OBJECTIVE
Improving treatment outcomes of patients with neuromuscular diseases of the esophagus (NMDE).
MATERIAL AND METHODS
159 operations performed at NMDE: 152 patients had achalasia of the esophagus (AE), 4 had diffuse esophageal spasm (DES), and 3 had achalasia of the upper esophageal sphincter. The third stage of achalasia was observed in 113 (74.3%) patients, the fourth — in 39 (25.7%).
RESULTS
All surgical interventions for AE performed using a laparoscopic approach, esophagocardiomyotomy was supplemented by Dor fundoplication. DES performed a thoracoscopic access — an extramucous esophagomyotomy (Biokka operation). Pharyngeal achalasia was performed by cervicotomy.
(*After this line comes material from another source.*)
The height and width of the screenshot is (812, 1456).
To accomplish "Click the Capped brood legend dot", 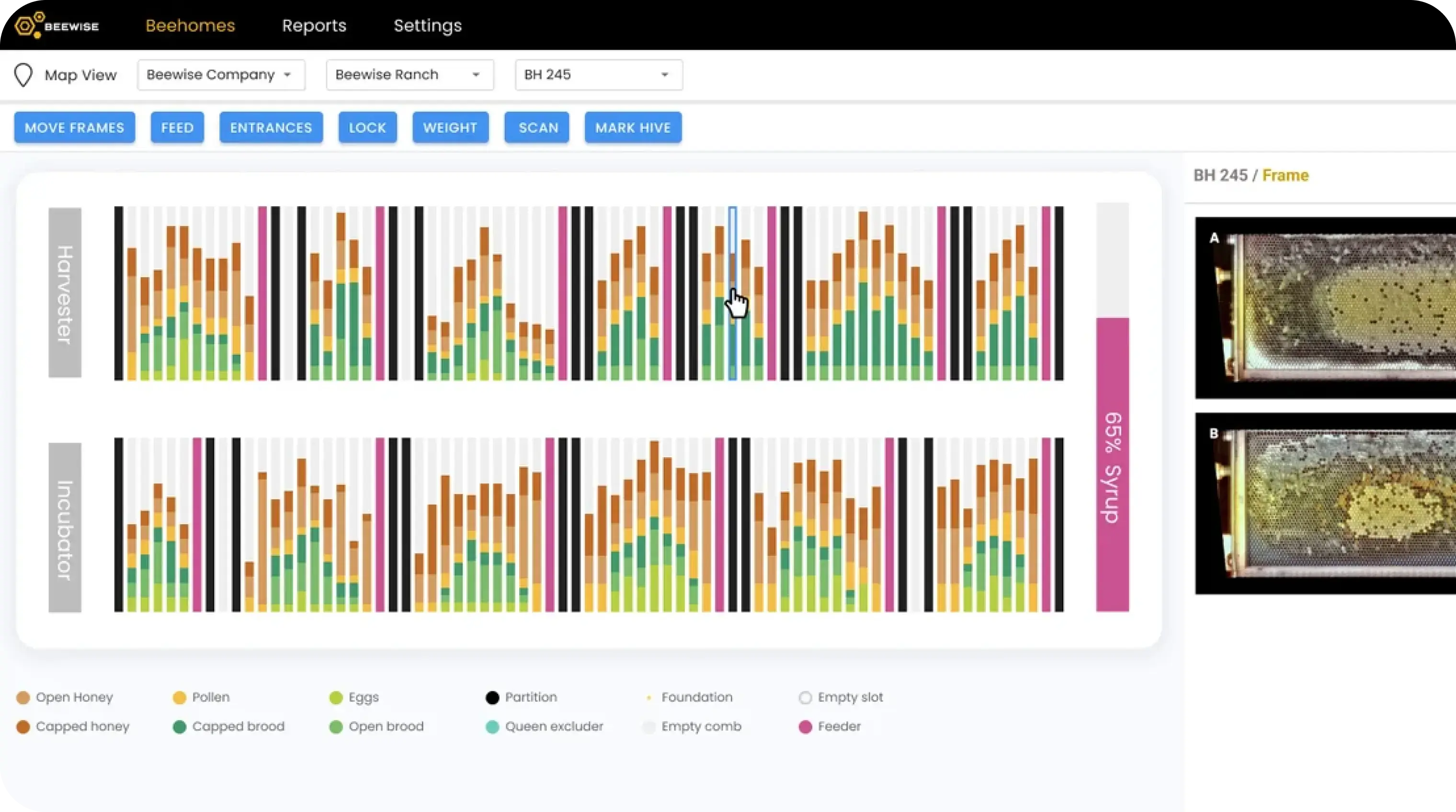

Duration of the operation was 107±35.6 minutes; the average hospitality day was 4.2. With AE, 16 patients (10.5%) had mucosal damage, 6 patients underwent conversions (3.9%), 10 patients (6.6%) had defects sutured videoendoscopically. In the postoperative period, 1 patient (0.7%) developed an esophageal fistula closed by vacuum therapy. The long—term treatment results of 130 (85.5%) patients with AP who underwent endovideosurgery were studied: transient dysphagia was noted in 2 patients (1.5%), heartburn — 4 (3.1%), recurrence of the disease requiring surgery — 1 (0.7%).
CONCLUSIONS
In the case of NMDE, endovideosurgery operations should be performed according to strict indications and contraindications. Providing individual access, considering the patient’s body type, anatomical features, the nature and localization of the pathological process, reduces the number of intraoperative complications, the occurrence of which is not always an indication for conversion.